■ **Dataset records**:
# # #
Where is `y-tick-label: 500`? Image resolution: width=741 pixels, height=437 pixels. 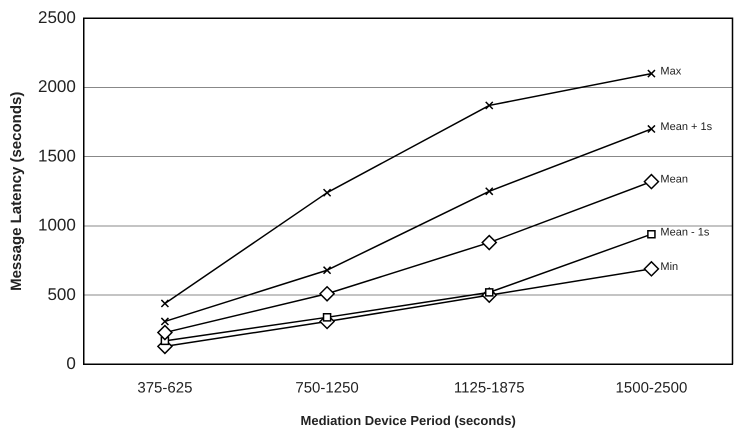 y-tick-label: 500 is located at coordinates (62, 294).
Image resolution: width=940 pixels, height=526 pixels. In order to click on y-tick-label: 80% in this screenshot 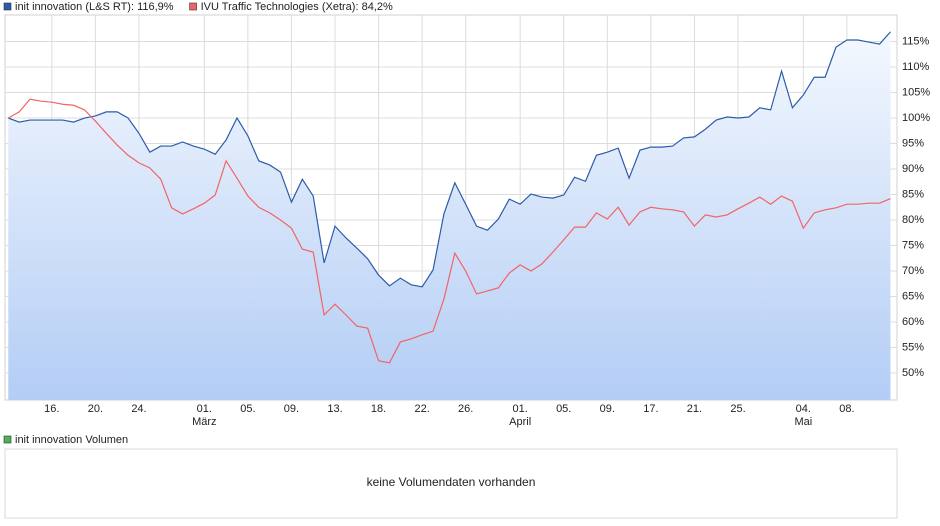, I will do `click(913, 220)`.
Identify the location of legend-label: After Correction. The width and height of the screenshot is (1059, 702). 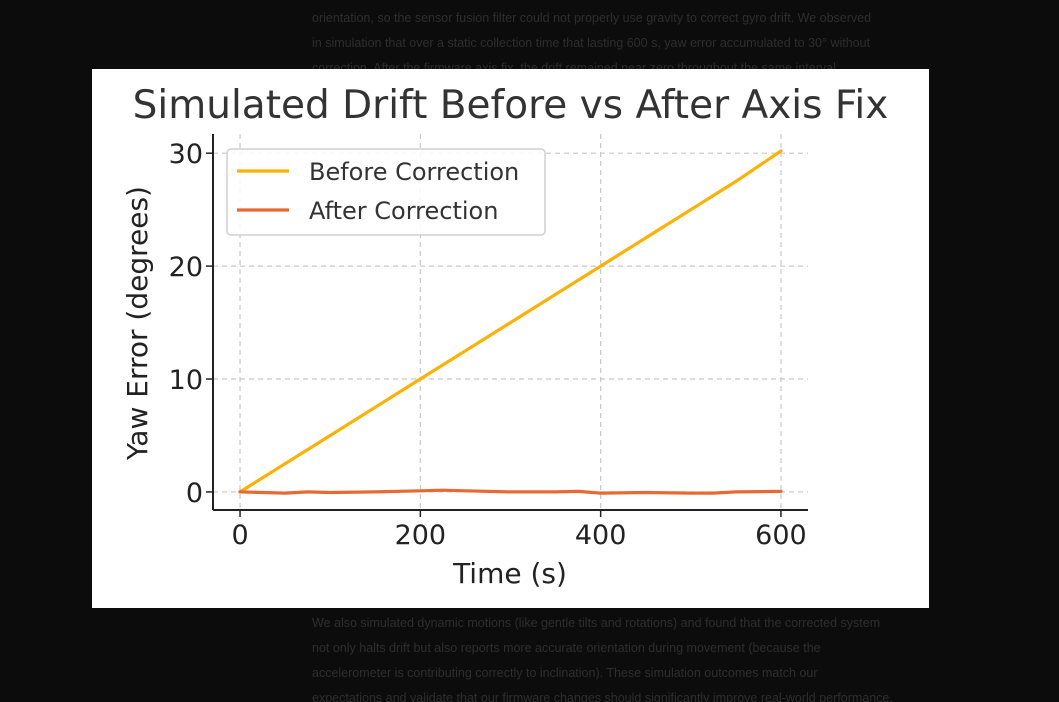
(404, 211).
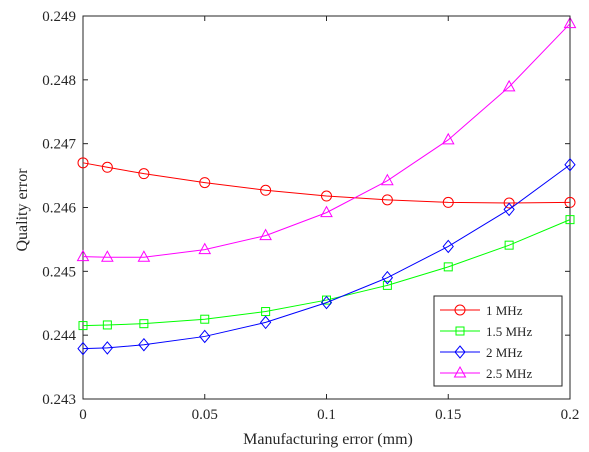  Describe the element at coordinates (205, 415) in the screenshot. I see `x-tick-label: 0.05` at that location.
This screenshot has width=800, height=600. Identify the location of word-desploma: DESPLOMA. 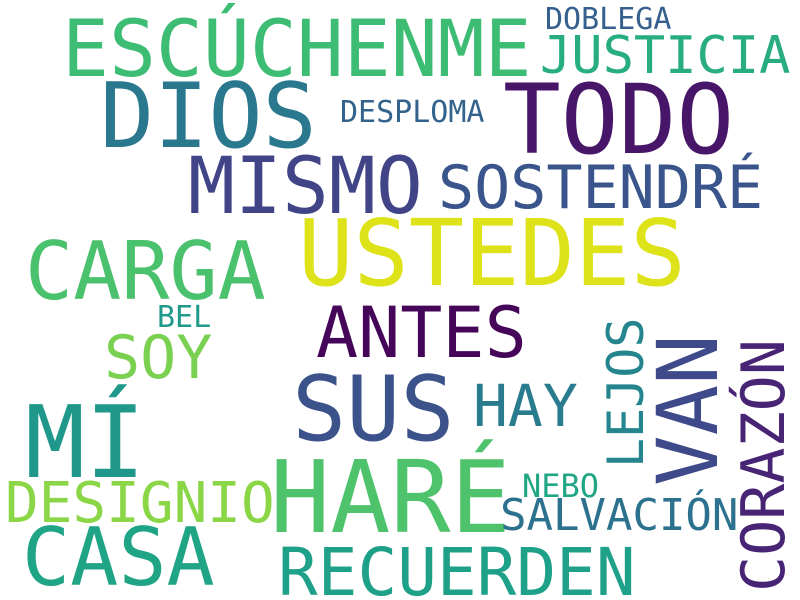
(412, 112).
# # #
■ **Task instructions**: Render the lines from the line containing "Identify the location of legend-label: After" through the end of the records as a numbered list, omitting blank lines and leaving out the pictures.

■ **Task solution**:
1. Identify the location of legend-label: After Correction. The width and height of the screenshot is (1059, 702). 
2. (404, 211).
3.   Describe the element at coordinates (205, 415) in the screenshot. I see `x-tick-label: 0.05` at that location.
4. This screenshot has width=800, height=600. Identify the location of word-desploma: DESPLOMA. 
5. (412, 112).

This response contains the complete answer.